Our proposed method is broadly applicable and can be efficiently applied for a variety of classification and outlier detection tasks. In this paper and appendices, we demonstrated its performance using two synthetic datasets and two real-world datasets. To supplement those results, in response to your feedback and the feedback of other reviewers, we have also conducted new experiments using the widely studied COMPAS dataset. The results obtained with the COMPAS dataset are summarized in the new Figures 1-3 in the attached one-page PDF document. These additional experiments lead to conclusions that are qualitatively similar to those of the previous experiments. However, since this is a well-studied and interesting data sets, we think it may be valuable to include these new results in the revised paper.

Regarding the applicability of our method to imbalanced data, please note that the new experiment on COMPAS data for recidivism prediction, for example, involve imbalanced data, with roughly 10% of samples having the response label "High", 20% having the label "Medium", and 70% having the label "Low".

Alternative Attribute Selection Procedures

Thank you for this thoughtful question. While the underlying ideas of our method are indeed flexible enough to incorporate attribute selection procedures that go beyond those considered in this paper—a strength we will emphasize more in the revision—we believe that delving into the subtle empirical trade-offs associated with different selection algorithms is beyond the scope of this paper. We hope that our work will inspire future research to explore this question further.

Additional References

Following your advice, we will include more references to recent works on robust conformal inference under distribution shift.
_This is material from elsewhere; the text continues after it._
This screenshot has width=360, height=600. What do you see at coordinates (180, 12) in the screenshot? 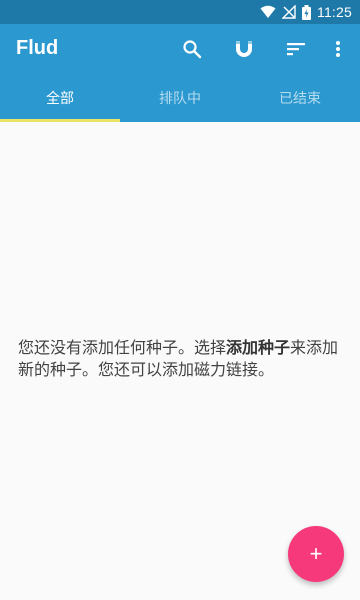
I see `status-bar: 11:25` at bounding box center [180, 12].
Although these works address different problems and take different perspectives, they are sufficiently related to merit mention in Section 1.5 (Related Works). The additional page allowed in the camera-ready manuscript will enable us to briefly discuss these references without sacrificing other content. We believe this addition will provide broader context on recent trends and highlight opportunities for integrating ideas in future research. Thank you for this helpful suggestion!